De même, le CPA se construit progressivement. La loi dite Rebsamen a retenu son principe. Nous en sommes à la deuxième étape, qui consiste à ouvrir des pistes pour les salariés, pour les travailleurs indépendants et ceux de la fonction publique. Cette étape débouchera sur une autre période de travail qui se terminera au 1er janvier 2017, date à laquelle il faudra avoir commencé à matérialiser ce que l'on mettra dans ce compte.
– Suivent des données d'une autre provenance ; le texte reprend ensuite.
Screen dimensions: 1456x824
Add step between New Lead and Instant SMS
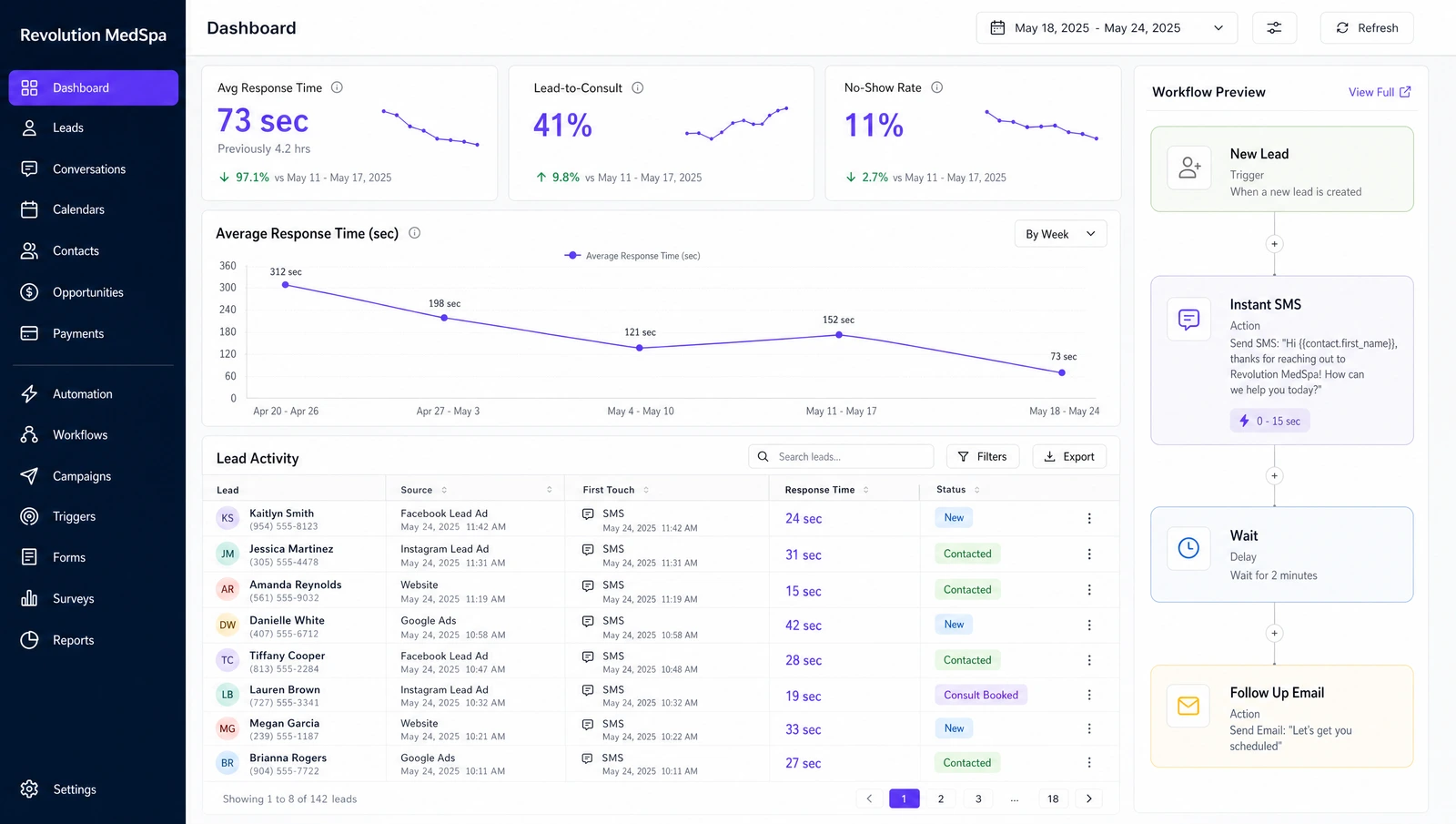(x=1274, y=244)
Mais ce ne sera pas fini pour autant : d'une part, les mécanismes du financement et de la protection sociale sont complexes ; d'autre part, il faudra continuer à écouter les attentes des gens pour les ajuster au fil du temps. On peut faire un parallèle avec le dialogue social : il permet de construire des dispositifs, mais après évaluation, il apparaît parfois que certains ne fonctionnent pas. Il ne faut pas alors avoir peur de les reprendre et de procéder à des réajustements. Eh bien, dans la mesure où le monde va continuer à changer, vous serez amenés à faire la même chose dans la loi !

L'intérêt du CPA est qu'il peut évoluer progressivement. Et l'intérêt des principes est qu'ils pourront, au fil du temps, se décliner dans les mesures concrètes qui vont évoluer et que vous n'allez pas toutes réinventer dans la future loi El Khomri.
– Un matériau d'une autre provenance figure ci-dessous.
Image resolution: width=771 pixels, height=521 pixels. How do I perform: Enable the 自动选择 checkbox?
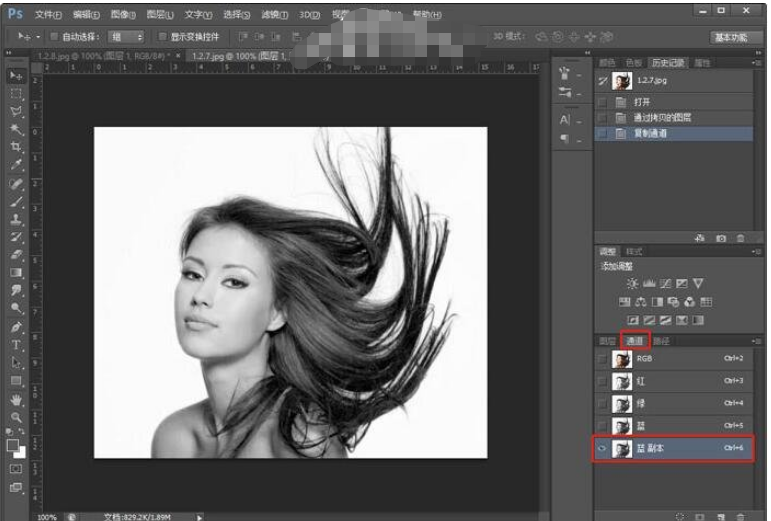tap(54, 37)
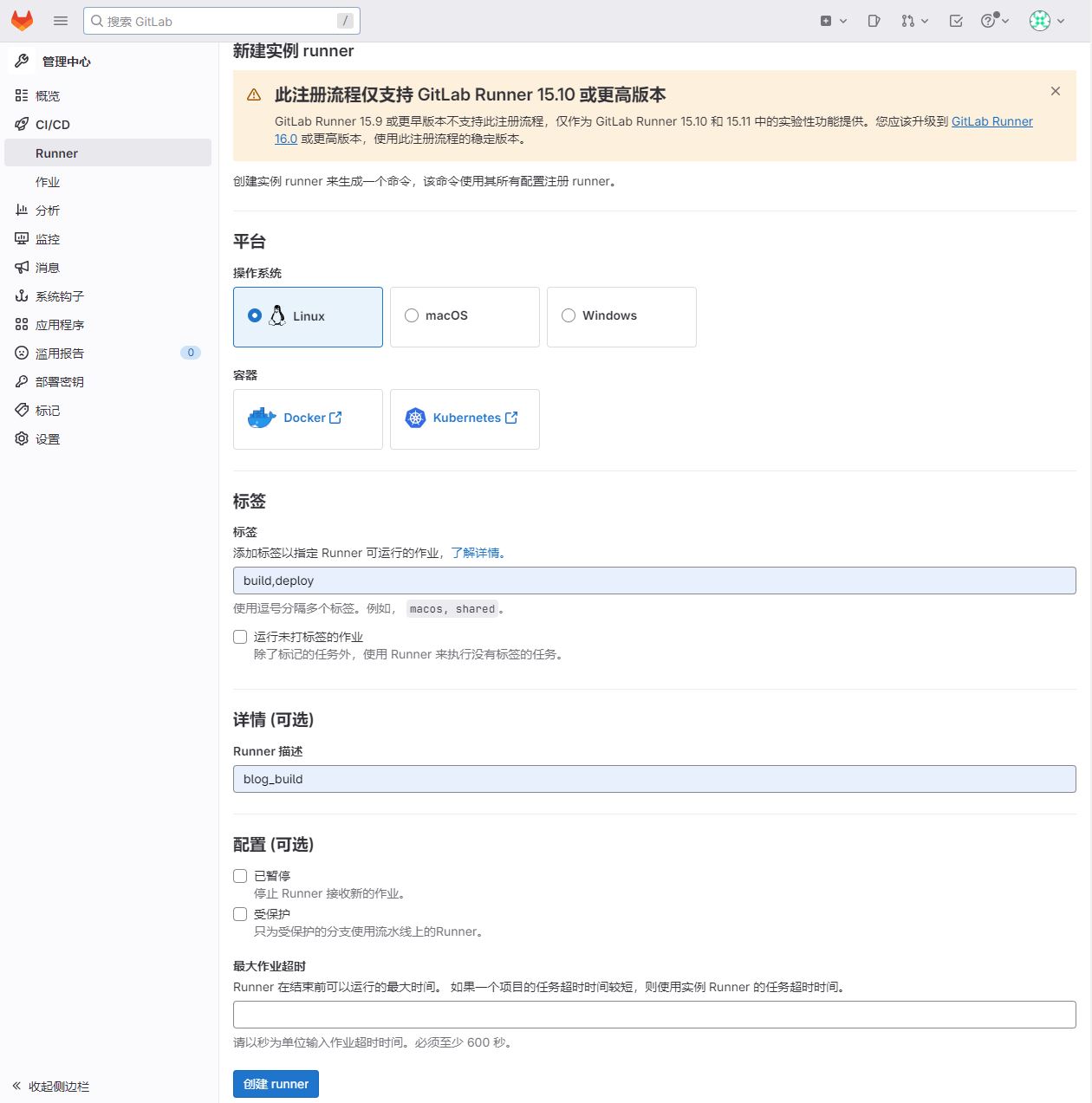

J'en viens à votre question sur la loi Noé. La concertation fut rapide, puisque le projet a tourné court. Nous avions alors surtout été interpellés sur un point particulier : les freins à l'entrée pour un certain nombre de qualifications. Pour tout vous dire, les propos que l'on avait entendus sur le sujet, en particulier ceux du ministre de l'économie, nous avaient inquiétés. Mais le rapport de Mme Catherine Barbaroux, intitulé « Lever les freins à l'entrepreunariat individuel », nous a rassurés.

Je suis pour ma part convaincue que les nouvelles formes de travail constituent des opportunités d'accès à l'emploi pour des jeunes qui n'ont pas d'emblée toutes les qualifications nécessaires, mais qui peuvent exercer en toute sécurité pour le consommateur un certain nombre de métiers. Je ne les cite pas, ils ont été abondamment été commentés dans la presse.
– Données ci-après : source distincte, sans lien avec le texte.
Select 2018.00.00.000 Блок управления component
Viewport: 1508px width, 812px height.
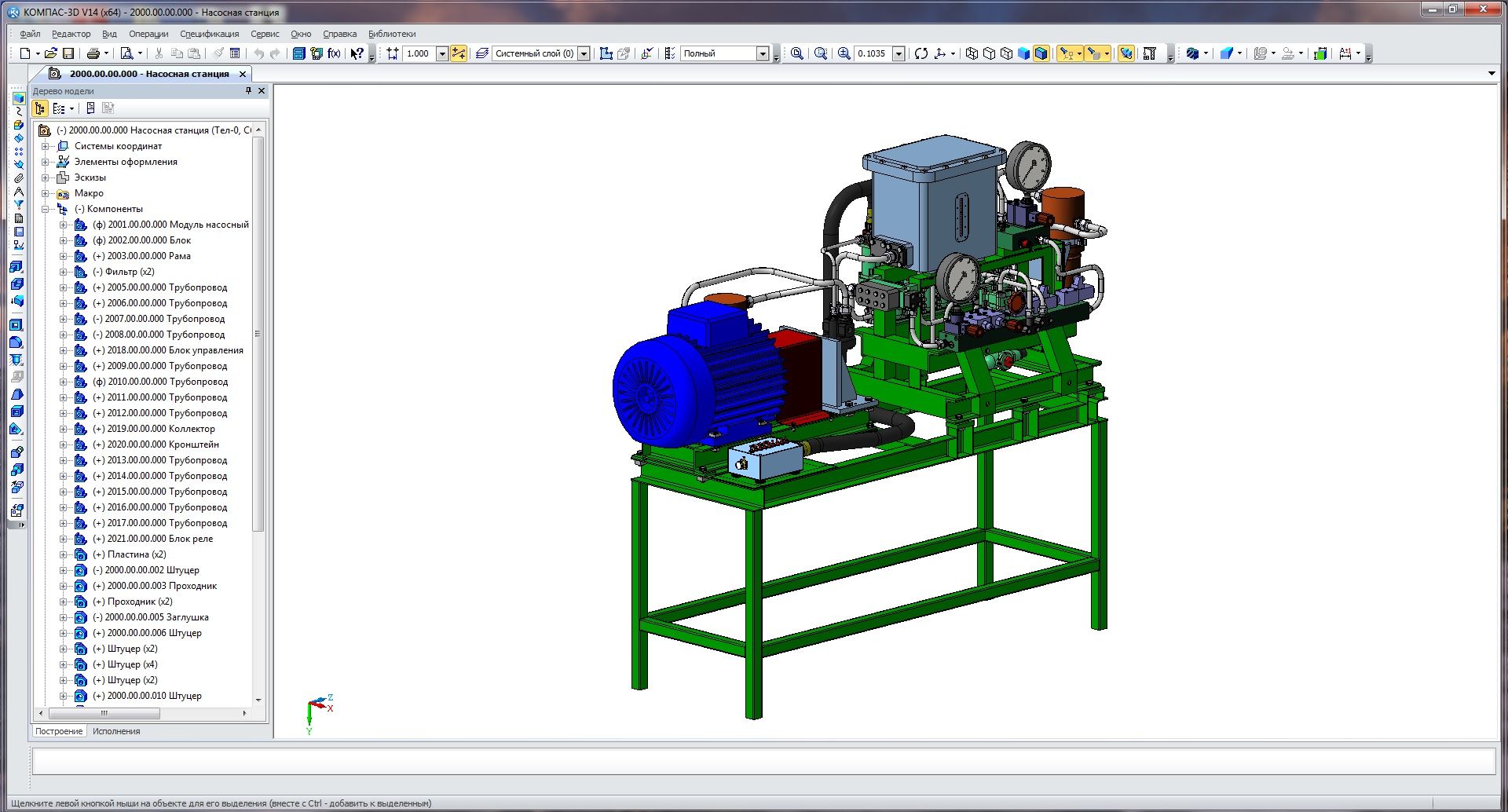[x=174, y=350]
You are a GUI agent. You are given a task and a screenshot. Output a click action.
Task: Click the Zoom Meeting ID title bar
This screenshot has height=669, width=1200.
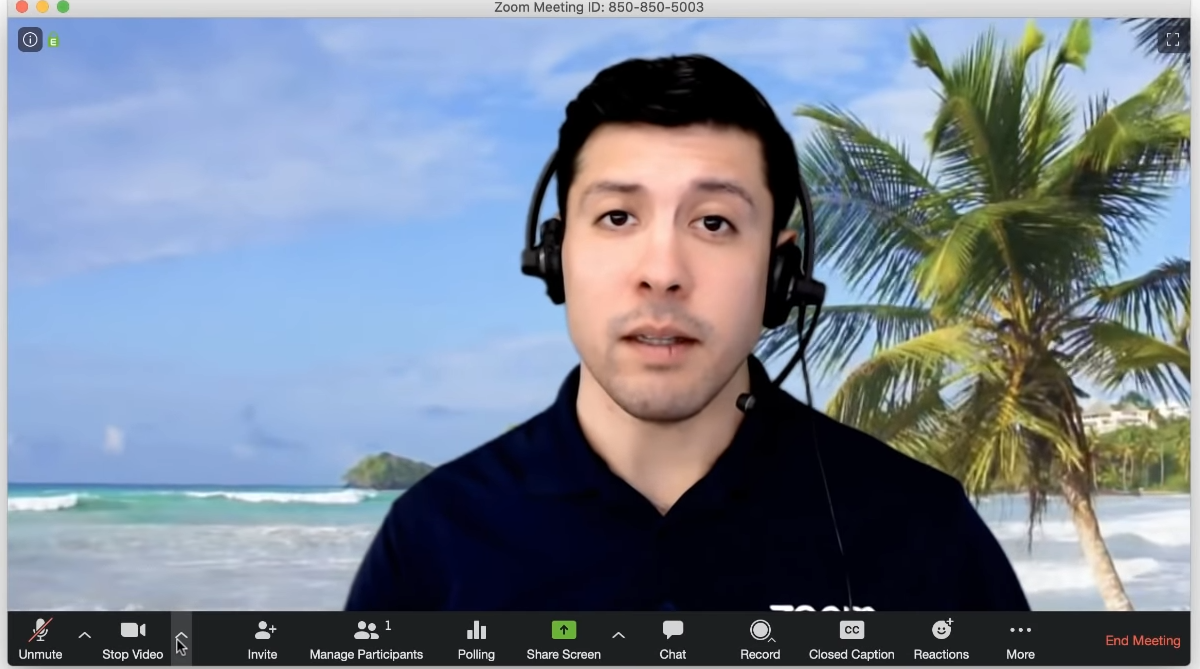coord(599,8)
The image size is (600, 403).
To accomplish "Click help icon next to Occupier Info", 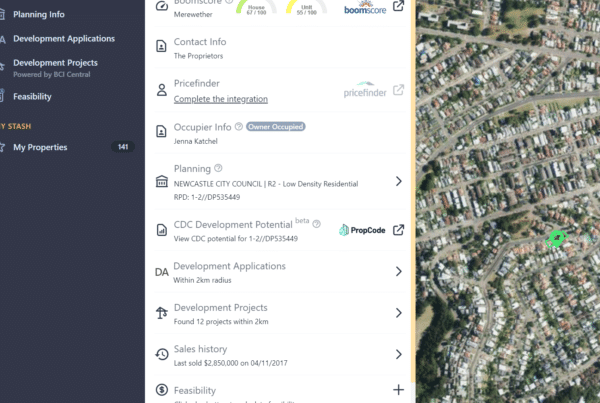I will point(239,127).
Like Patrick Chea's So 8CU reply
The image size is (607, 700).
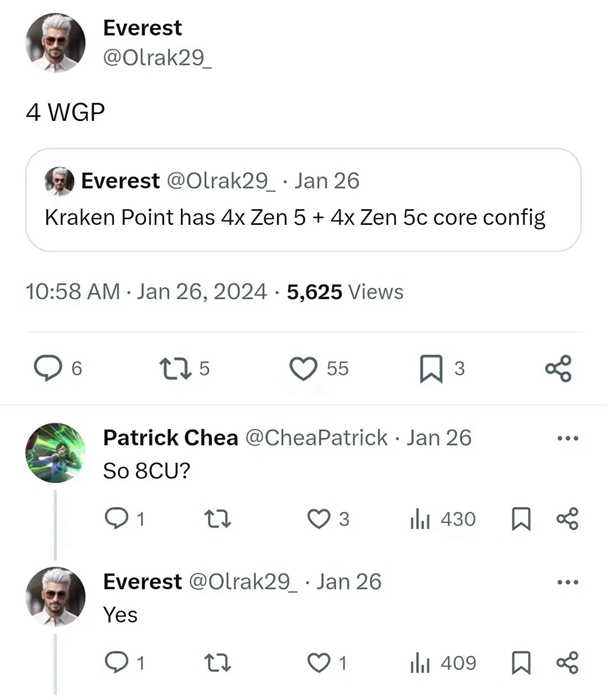click(x=318, y=519)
Nous avons néanmoins pris soin de préciser qu'il ne fallait pas en faire des trappes à basse qualification. Une fois que l'entrée dans ces activités est permise, y compris sous la forme d'auto-entrepreneuriat, il faut accompagner, par la formation, la montée en compétence de ces travailleurs, puis reconnaître ces compétences dans des dispositifs de certification, de qualification de blocs de compétence progressifs. Ainsi ces travailleurs pourront-ils s'inscrire dans un parcours professionnel qui les tire vers le haut et qui reconnaisse leur montée en compétence. Cet esprit se retrouve dans le rapport précité de Catherine Barbaroux. Cela nous a plutôt rassurés – pour peu que de telles mesures soient retenues dans la loi.